Idiopathic epilepsy in the Border Collie: using genome-wide association study and whole genome sequencing approaches to identify genetic risk factors

Presenter Sally Ricketts
Authors Christopher A. Jenkins (1,2), Luisa De Risio (3), Tiina Heinonen (4), Jim Johnson (1), Lorna J. Kennedy (2), Andrea D. Short (2), Sofie F. M. Bhatti (5), Donna Foster (1), Peter Leegwater (6), Paul Mandigers (6), Tarja S. Jokinen (4), Rowena Packer (7), Koen Santifort (8), Holger Volk (9), Cathryn S. Mellersh (1), Marjo Hytönen (4), Hannes Lohi (4)*, Sally L. Ricketts (1,2)*
Affiliations 1. Kennel Club Genetics Centre, Department of Veterinary Medicine, University of Cambridge, UK; 2. Division of Population Health, Health Services Research & Primary Care, University of Manchester, Manchester, UK; 3. Linnaeus Veterinary Ltd, UK; 4. University of Helsinki, Finland; 5. Ghent University, Faculty of Veterinary Medicine, Belgium; 6. University of Utrecht, The Netherlands; 7. Royal Veterinary College, UK; 8. Evidensia Small Animal Hospital Arnhem, Arnhem, The Netherlands; 9. Department of Small Animal Medicine and Surgery, University of Veterinary Medicine, Hannover, Germany
Presentation Type Poster


Idiopathic epilepsy (IE) is a chronic and life-limiting neurological disorder characterised by recurrent seizures. The Border Collie (BC) is one of the most commonly and severely affected breeds, though little is known regarding the genetic factors that increase this breed’s susceptibility to IE. This large-scale collaborative project aims to identify genetic variants that are consistently associated with IE in the BC. We conducted a genome-wide association study meta-analysis utilising three study sets genotyped using the Illumina canineHD array – two Kennel Club Genetics Centre (KCGC) sets and one from the University of Helsinki. We define cases as BC diagnosed with IE with at least a tier I level of confidence. Controls are BC over the age of 8 years that have been reported by owners to have never had a seizure. After genotyping a subset of the KCGC sets on the Axiom array, we imputed genotypes to increase the resolution of all three datasets. The analysis included 271 BC (104 cases and 167 controls) and 291,450 SNPs. We subsequently imputed genotypes to whole genome level in an additional meta-analysis of 123 cases and 187 controls and 5,993,223 SNPs. We took forward the top tier of 29 SNP associations for replication testing in an independent replication set of BC comprising 288 IE cases and 372 controls.
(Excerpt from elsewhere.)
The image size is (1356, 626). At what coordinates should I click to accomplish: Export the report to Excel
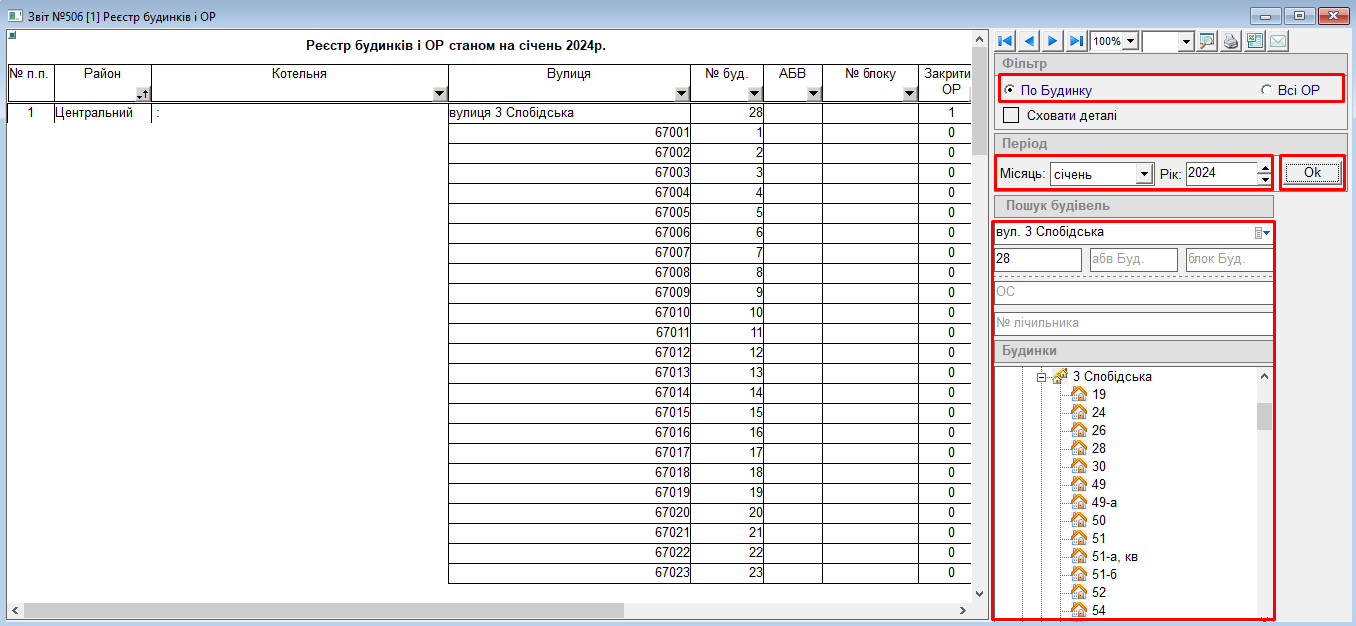(x=1254, y=41)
In a separate analysis, we searched for rare, common and fixed risk variants directly by conducting whole genome sequencing (WGS) of 10 BC IE cases and five controls, and compared WGS of cases to 59 dogs of 35 different breeds not known to have a high prevalence of epilepsy from literature searches and breed health reports. Following filtering for candidacy using human gene lists and subsequent follow-up in our extended case-control set, we identified variants that are both common, and rare, in cases. It is likely that IE in the BC is a complex disease, with a polygenic set of risk factors predisposing to greater risk of IE. Improved understanding of the genetic architecture and biological pathways underlying IE in the BC could lead to better treatments and prevention of the disease.